2018 Mercedes-Benz S560e

2018 Mercedes-Benz S560e

After Tesla launched the first luxury electric car with the Model S, it relatively quickly took over the mantle as the best-selling luxury sedan.

That didn't sit well with Mercedes-Benz or Audi, the prior kings of the $80,000-plus luxury sedan world.

Both companies have now announced an onslaught of plug-in models. So far, Mercedes-Benz has stuck mostly to plug-in hybrids, including the 12-mile plug-in hybrid S560e, sold in California. (It also sold the barely remembered B-Class Electric Drive, and sells electric cars from Smart.)

 CHECK OUT: Smart to go all-electric worldwide by 2020: Daimler CEO

Now the granddaddy of luxury automakers has announced its own fully electric luxury sedan, the EQ S, as reported by British car magazine Autocar.

Daimler CEO Dieter Zetsche reportedly revealed the EQ S at a presentation of Mercedes' tiny A-Class in Croatia, according to Bloomberg

The company says the EQ S will be a parallel model, similar in size and luxury to the S Class, but will not be based on the same architecture. 

2018 Mercedes-Benz S560e

2018 Mercedes-Benz S560e

With a low, flat battery pack under the floor electric drivetrains are ill-suited to today's sedan chassis, the company said.
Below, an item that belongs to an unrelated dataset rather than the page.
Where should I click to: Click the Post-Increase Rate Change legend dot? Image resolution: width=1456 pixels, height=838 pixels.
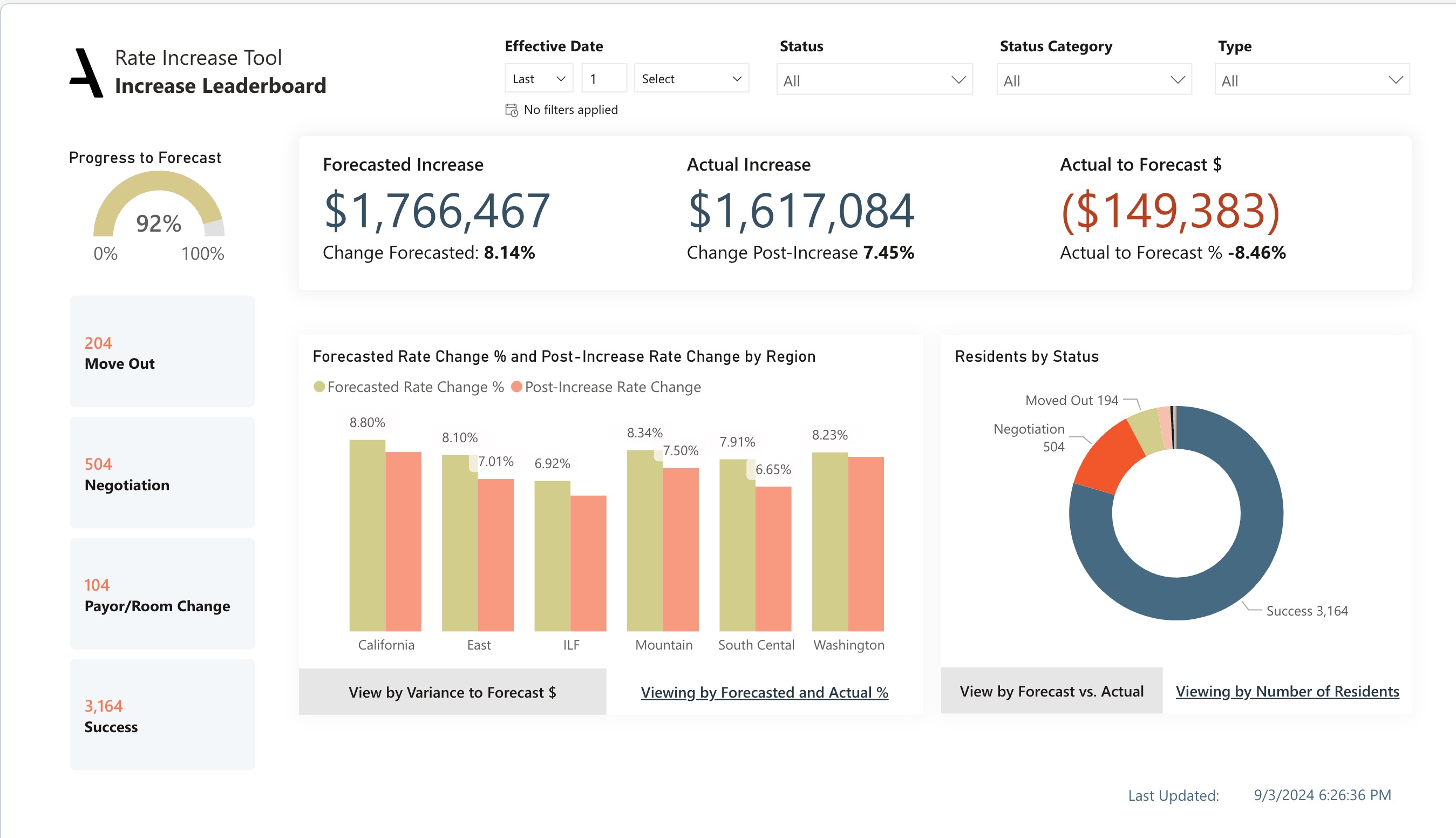click(x=516, y=387)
Instead, the EQ S will have a long wheelbase and short overhangs and a somewhat elevated body to accommodate the battery pack.

It is expected to cost around $90,000 to start, roughly in line with the Model S. As always with luxury automakers, buyers will be able to option the cars up to well beyond that.

Mercedes was less-than-specific on the time frame, but said the car could be expected as early as 2020, but in any case by 2022. We'd expect the U.S. to be on the latter end of that time frame.

READ THIS: Audi, BMW, Mercedes large electric luxury sedans to aim above Tesla Model S?

Worldwide, the EQ S is part of a 10-model push under Mercedes's new EQ electric brand. The lineup is expected to include a mid-sized SUV, the EQ C, as well as a smaller, more affordable sedan—perhaps to compete with the Tesla Model 3—and an electric version of the A-Class to be sold outside the U.S.

Other luxury automakers, including Jaguar and Audi are also rumored to be developing electric sedans, although both companies have announced battery-powered SUVs as their first all-electric models. And Porsche is developing the Mission E sedan, similar in concept to its Panamera.

Whether these cars will garner the following that the Model S has developed is anyone's guess. What is clear is that buyers will soon have more choices when it comes to electric luxury cars.